Shane then quotes the US's former chief weapons inspector, Charles A. Duelfer, attempting to explain why Saddam would have wanted to fake WMD possession. Evidently it did not occur to the geniuses then on a mission to run American foreign policy for God that Saddam, having warred with Iran at the cost of millions of casualties for eight years, might fear the Islamic Republic.

"We did not appreciate how large the threat of Iran loomed in [Saddam's] thinking," Mr. Duelfer said, calling the United States' understanding of Iraq in 2003 "cartoonish."

This insult to the subtlety of the Road Runner and Wile E. Coyote must not be allowed to stand.

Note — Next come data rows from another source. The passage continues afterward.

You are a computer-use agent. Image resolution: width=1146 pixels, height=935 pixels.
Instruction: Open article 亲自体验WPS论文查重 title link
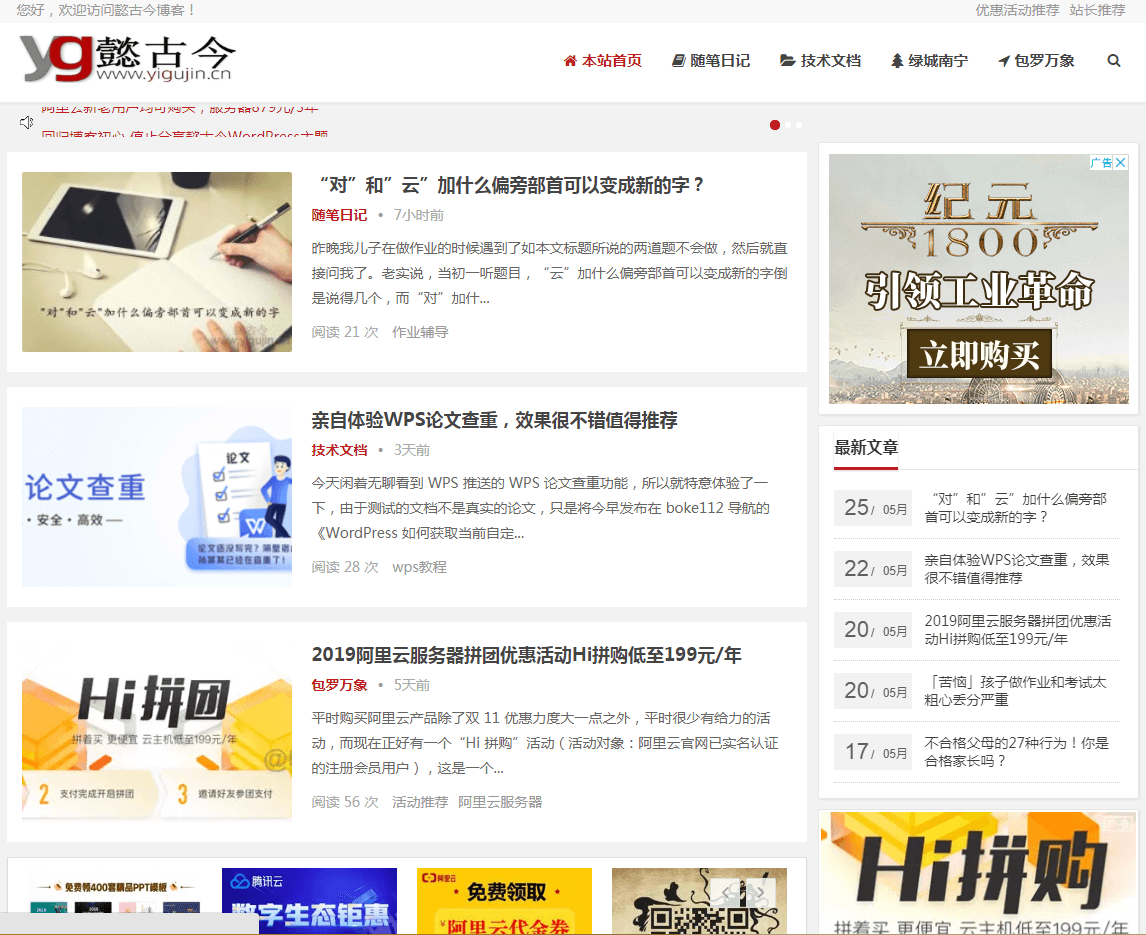(x=494, y=420)
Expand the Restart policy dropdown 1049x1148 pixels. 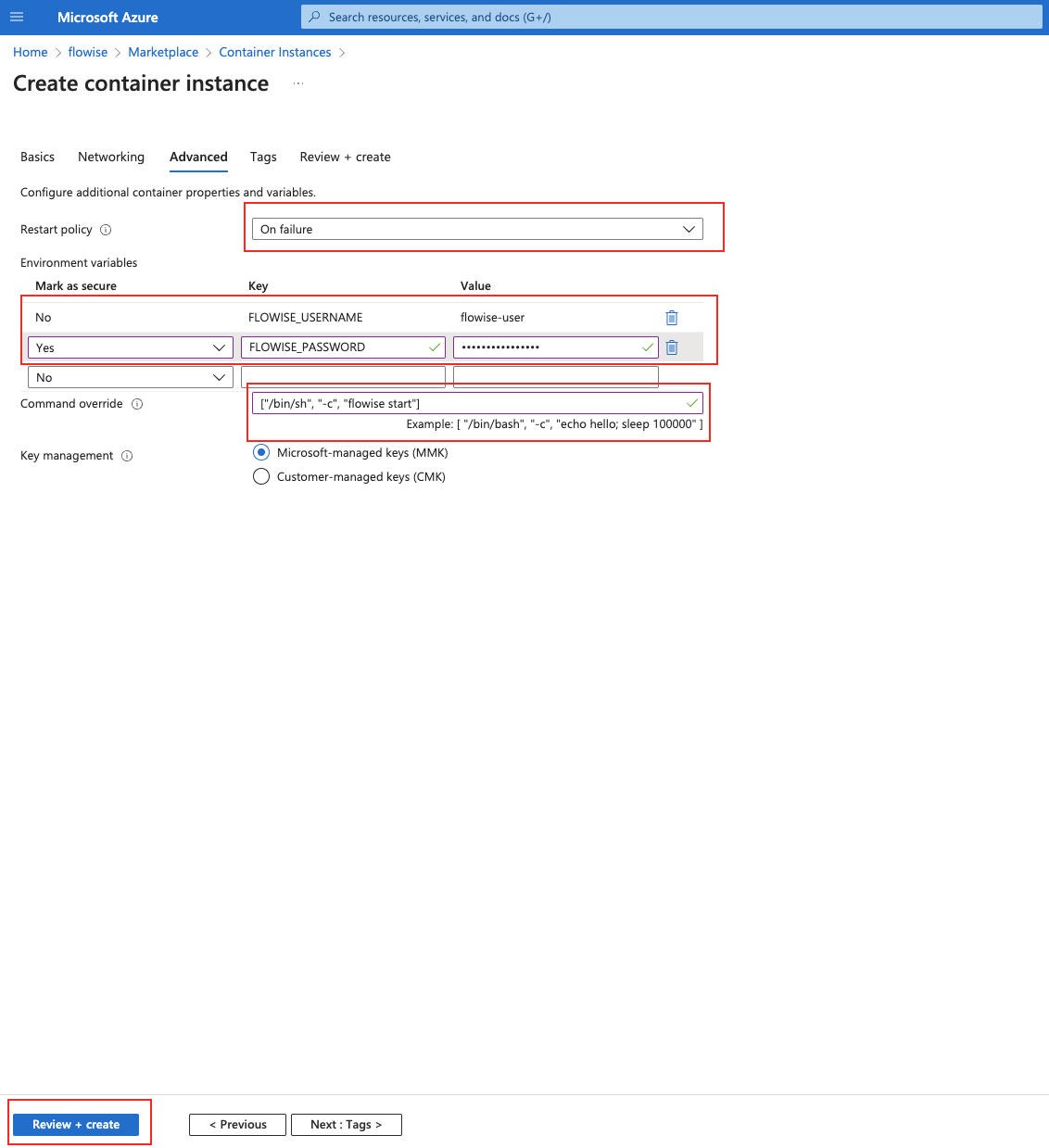click(x=477, y=229)
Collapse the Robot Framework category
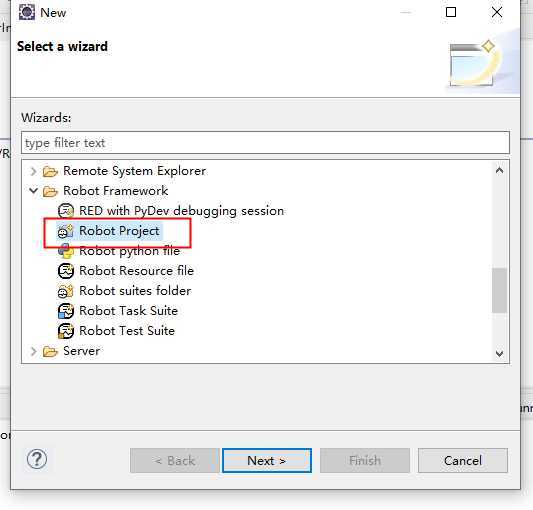Viewport: 533px width, 510px height. (33, 191)
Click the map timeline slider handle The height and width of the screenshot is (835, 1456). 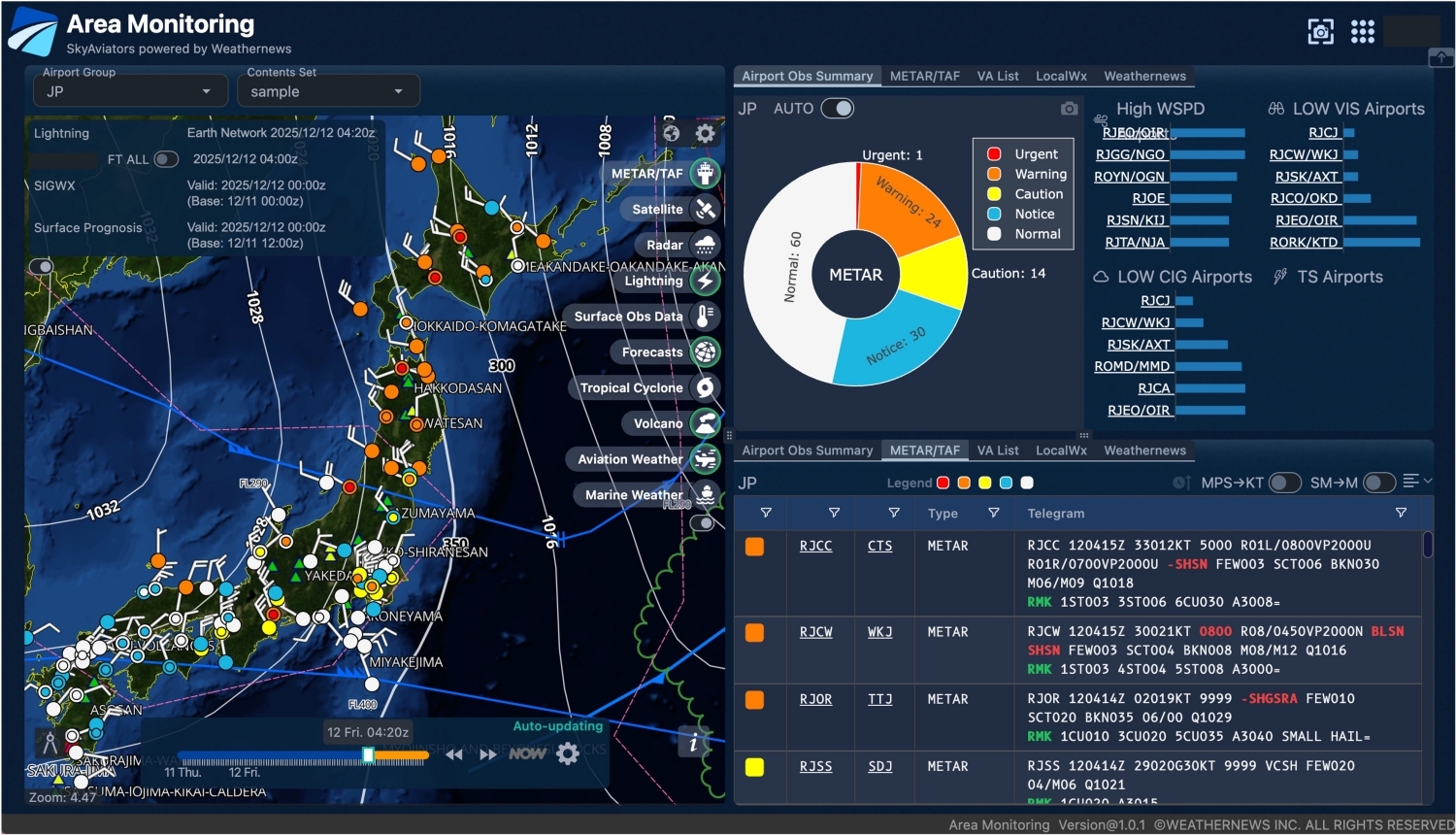368,754
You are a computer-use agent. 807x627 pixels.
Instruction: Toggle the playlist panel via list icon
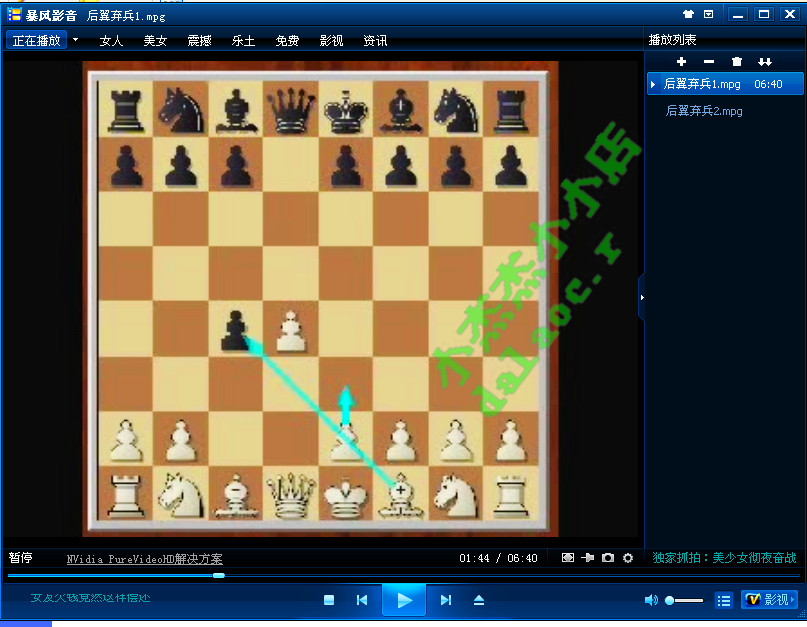723,600
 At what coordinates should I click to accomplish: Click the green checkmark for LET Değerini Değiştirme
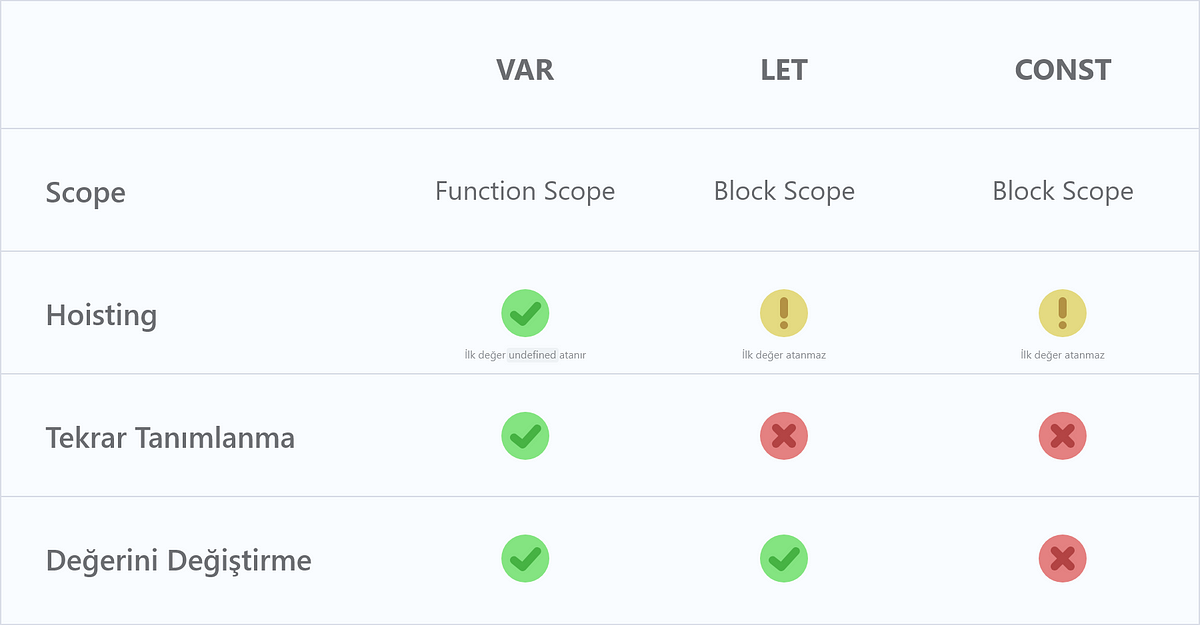(x=784, y=558)
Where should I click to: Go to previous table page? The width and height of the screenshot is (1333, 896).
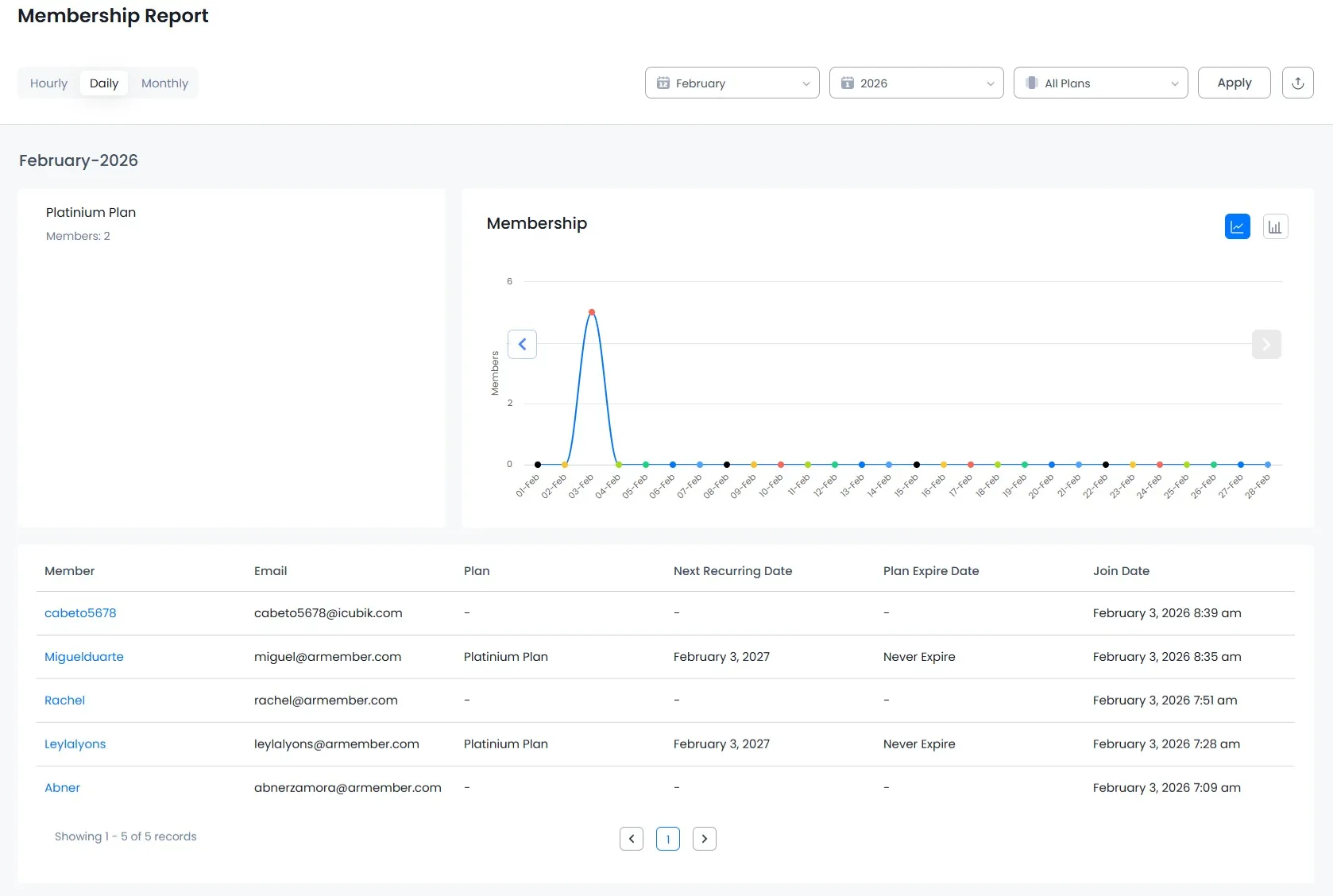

But seriously, the FBI documents, though remarkable, are incomplete. The redacted sections are voluminous, and whatever appeared there is intended to remain classified until 2034. What are the subjects closed to investigation until then? The National Security Archive says:

Not included in these FBI reports are issues of particular interest to students of Iraq's complicated relationship with the U.S. - the reported role of the CIA in facilitating the Ba'ath party's rise to power, the uneasy alliance forged between Iraq and the U.S. during the Iran-Iraq war, and the precise nature of U.S. views regarding Iraq's chemical weapons policy during that conflict, given its contemporaneous knowledge of their repeated use against Iranians and the Kurds....This series of interviews also does not address chemical warfare in Kurdish areas of Iraq in 1987-1988, although an FBI progress report says Saddam was questioned on the topic.

I suppose it's a backhanded tribute to the new-era FBI that the redactions are whited-- rather than blacked--out. But that's not quite the change we had the right to expect from the transparency-claiming Obama administration.

Bring out the rest of this history, people. We have a right to know.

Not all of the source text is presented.